Content area
Full Text
Peter Drahos, A Philosophy of Intellectual Property, Dartmouth, Aldershot, 1996, 272 pp. Hardcover, 42.50, ISBN 1-85521-240-4
When one considers the notion of property the tendency is to think of the collection of rights and duties existing between individuals in relation to physical objects or resources. This mental link we make between property and physical objects is quite understandable. Take the paradigm of a physical resource that can be subject to property entitlements: land. Land can be claimed, divided up, staked out, occupied. I can readily distinguish and demarcate the piece I claim as 'mine', and recognize that it is different from the portion you claim as 'yours' (hence English law's readiness to decree specific performance of contracts for the sale of land rather than grant the usual remedy of damages: every piece of land is unique, no piece is exactly the same as another). This ability to divide and demarcate a resource is crucial if one is going to make a claim that the resource is the object of one's private property.

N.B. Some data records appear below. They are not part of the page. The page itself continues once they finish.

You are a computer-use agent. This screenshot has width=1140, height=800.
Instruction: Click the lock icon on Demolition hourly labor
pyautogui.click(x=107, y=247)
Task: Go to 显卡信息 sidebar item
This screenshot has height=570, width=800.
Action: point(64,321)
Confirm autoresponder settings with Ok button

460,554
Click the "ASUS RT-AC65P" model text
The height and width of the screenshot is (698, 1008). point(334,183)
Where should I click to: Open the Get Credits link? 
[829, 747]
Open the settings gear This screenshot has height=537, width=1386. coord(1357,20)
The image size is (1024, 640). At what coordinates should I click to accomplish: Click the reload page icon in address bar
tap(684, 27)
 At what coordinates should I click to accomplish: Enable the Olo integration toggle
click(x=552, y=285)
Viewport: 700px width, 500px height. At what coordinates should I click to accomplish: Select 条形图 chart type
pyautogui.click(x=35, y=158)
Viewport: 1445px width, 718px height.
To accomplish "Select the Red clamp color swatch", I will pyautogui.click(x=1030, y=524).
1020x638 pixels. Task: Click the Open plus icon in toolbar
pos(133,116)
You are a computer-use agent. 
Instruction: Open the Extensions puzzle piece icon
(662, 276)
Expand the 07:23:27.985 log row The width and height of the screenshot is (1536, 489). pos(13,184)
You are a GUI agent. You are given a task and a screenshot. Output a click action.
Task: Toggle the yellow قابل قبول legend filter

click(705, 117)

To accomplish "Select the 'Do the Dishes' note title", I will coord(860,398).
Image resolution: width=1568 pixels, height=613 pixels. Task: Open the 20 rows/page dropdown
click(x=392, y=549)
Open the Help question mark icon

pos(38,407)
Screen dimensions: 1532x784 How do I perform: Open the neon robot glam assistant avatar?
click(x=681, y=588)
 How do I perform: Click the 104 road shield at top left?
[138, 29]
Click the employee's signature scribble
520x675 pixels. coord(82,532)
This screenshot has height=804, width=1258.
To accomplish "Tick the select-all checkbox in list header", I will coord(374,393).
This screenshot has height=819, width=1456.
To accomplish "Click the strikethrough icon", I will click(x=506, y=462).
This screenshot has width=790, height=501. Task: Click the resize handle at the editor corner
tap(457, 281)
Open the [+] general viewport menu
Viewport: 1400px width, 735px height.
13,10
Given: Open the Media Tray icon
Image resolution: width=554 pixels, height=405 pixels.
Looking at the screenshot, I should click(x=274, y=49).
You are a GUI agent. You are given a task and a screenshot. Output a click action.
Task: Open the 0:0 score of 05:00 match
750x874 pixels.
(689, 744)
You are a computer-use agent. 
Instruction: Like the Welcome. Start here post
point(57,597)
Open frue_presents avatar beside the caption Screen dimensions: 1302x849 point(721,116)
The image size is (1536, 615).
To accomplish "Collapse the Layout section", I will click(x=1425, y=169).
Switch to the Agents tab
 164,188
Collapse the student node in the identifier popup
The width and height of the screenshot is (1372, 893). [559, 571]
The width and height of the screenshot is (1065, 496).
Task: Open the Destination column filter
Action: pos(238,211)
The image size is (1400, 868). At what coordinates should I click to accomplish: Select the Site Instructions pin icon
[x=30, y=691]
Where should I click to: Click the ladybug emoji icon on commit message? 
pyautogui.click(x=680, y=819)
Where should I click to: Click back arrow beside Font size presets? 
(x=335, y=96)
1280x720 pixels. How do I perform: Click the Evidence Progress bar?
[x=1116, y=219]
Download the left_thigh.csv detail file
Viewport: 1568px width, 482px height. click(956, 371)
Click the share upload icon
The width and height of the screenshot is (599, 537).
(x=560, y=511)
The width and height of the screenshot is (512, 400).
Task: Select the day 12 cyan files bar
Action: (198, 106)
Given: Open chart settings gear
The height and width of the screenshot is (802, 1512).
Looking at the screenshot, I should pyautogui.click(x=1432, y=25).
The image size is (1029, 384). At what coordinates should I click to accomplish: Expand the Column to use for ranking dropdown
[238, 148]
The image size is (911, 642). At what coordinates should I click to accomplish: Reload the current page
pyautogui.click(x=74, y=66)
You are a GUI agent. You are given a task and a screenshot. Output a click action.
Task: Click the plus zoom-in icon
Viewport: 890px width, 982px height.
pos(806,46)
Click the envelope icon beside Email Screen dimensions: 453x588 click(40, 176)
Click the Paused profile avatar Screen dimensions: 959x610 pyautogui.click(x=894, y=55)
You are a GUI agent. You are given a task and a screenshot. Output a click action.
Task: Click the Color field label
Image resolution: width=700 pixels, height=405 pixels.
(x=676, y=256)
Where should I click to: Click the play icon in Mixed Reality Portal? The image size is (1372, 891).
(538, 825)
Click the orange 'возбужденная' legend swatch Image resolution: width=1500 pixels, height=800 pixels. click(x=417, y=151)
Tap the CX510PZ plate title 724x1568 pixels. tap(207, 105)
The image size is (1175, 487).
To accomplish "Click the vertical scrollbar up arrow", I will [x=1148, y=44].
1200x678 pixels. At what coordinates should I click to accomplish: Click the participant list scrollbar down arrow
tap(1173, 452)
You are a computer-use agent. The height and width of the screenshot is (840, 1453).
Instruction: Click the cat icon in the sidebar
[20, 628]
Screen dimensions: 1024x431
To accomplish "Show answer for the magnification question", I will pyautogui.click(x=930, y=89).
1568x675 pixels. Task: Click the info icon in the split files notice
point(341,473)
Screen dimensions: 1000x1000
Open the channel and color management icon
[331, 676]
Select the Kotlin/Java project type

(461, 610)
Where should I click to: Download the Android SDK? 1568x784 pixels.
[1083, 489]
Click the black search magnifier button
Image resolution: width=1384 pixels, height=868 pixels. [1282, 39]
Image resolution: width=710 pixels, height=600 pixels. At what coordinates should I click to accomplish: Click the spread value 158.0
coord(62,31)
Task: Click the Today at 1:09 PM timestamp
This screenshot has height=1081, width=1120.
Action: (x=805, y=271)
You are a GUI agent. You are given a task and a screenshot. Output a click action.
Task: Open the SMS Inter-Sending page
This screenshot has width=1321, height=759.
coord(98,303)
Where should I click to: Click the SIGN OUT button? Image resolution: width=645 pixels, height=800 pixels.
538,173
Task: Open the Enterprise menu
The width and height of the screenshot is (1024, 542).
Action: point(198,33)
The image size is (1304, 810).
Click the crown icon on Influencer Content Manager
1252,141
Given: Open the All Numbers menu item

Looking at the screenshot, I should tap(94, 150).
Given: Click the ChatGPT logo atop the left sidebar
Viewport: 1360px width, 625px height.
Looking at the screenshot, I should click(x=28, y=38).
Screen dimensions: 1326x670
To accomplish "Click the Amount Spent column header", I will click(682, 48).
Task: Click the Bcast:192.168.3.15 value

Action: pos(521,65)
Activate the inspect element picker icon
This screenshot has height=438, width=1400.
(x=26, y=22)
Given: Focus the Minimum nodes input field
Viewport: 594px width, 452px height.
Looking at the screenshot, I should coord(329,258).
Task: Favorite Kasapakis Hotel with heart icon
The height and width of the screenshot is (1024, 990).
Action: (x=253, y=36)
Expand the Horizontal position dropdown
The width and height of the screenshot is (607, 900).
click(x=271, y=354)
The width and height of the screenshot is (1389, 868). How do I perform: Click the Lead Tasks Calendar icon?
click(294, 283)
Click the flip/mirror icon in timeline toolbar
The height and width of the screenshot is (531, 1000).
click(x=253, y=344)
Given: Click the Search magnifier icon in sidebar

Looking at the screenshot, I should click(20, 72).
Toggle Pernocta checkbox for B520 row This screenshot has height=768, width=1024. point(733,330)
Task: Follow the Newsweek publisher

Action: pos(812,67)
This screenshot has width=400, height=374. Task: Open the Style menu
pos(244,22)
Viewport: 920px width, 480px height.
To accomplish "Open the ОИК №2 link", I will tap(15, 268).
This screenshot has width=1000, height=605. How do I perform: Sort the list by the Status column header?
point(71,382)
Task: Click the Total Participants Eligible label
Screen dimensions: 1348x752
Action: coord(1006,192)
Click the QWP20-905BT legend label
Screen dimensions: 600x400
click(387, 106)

Property concepts inhabit a scale ranging from common property, where the bundle of rights that make up the individual entitlement to the common resource are weakest (or even non-existent), through to private property, where the bundle of rights are at their strongest. Private property is characterized by an extensive collection of rights over other persons in relation to the resource, chiefly, the rights to control the resource, alienate it and exclude others from access to it.' In contrast, the duties owed to others under a regime of private property are fairly attenuated and are largely reducible to the notion of preventing harm to identifiable others (e.g. neighbours) in the use of the resource. That the notion of intellectual property fits uneasily within such a scheme of private property is the argument presented in this book.
The underlying problem suggested by Drahos is that intellectual property is concerned with abstract objects (DNA sequences, formulae for penicillin, trademarks) rather than the physical objects that have been the dominant concern of philosophers of property. Abstract objects do not have easily identifiable physical boundaries,...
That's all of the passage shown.